For Your Typographic
In Part one of FYTI: Captions, we talked about the best ways to choose and set fonts for these small but eye-catching slices of descriptive text. Almost always, captions are small, so choosing a typeface to set captions means choosing a face that works well at small sizes. Some typefaces hold up very well when set small for captions, but others do not: thin strokes start to disappear, counters fill in (especially with bold weights), and design details that add visual interest at large settings suddenly become a deterrent to legibility when reduced to very small sizes. For a foolproof solution, consider using caption fonts. Usually part of a complete typeface family, caption fonts are special designs that have been reworked to hold up better at smaller sizes, most often in the 6-9 point range. Adjustments can include:
• reduced weight contrast (resulting in sturdier thin strokes and serifs)
• larger x-heights
• more-open counters
• more-open letter spacing
Typefaces families that include caption fonts with the characteristics described above include Chaparral, Cronos, Adobe Jenson Pro, Kepler, Utopia and Warnock Pro (see illustration).

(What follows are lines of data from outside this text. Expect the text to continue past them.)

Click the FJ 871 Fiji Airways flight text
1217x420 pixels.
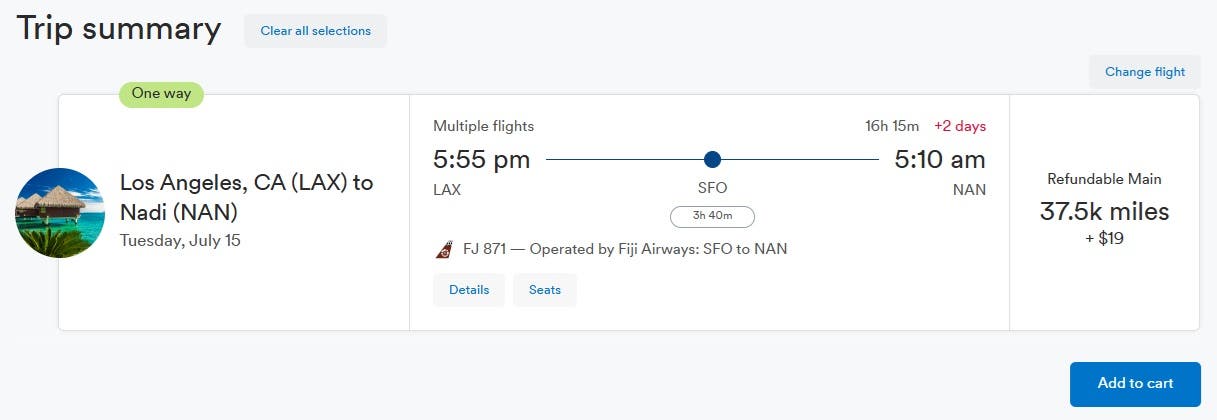(625, 249)
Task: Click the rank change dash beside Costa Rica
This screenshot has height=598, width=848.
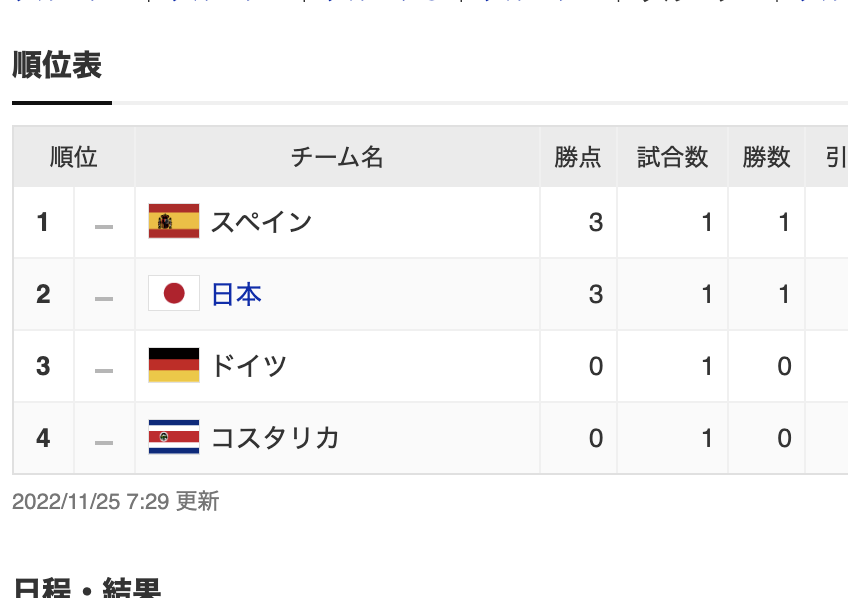Action: click(x=104, y=443)
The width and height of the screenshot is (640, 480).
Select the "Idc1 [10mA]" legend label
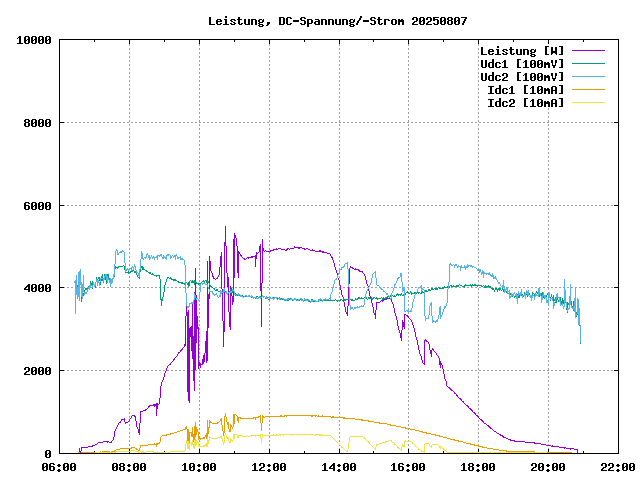click(x=525, y=90)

Some foundries design (or name) caption fonts a bit differently. For example, the Fairfield family’s caption fonts are slightly angled, a cross between the Roman design and its italic counterpart (see illustration). ITC Bodoni Six is a size-specific design intended for captions and other small text, but it’s identified by a point size descriptor rather than the word caption in the name (see illustration). The family also includes Bodoni Twelve and Bodoni Seventy-Two. Other typeface families use the heading “optical sizes” to describe variations suited for use at specific point sizes.
Whichever font you decide to you use, the principles of good design remain the same – contrast, harmony and legibility are the keys to setting effective captions.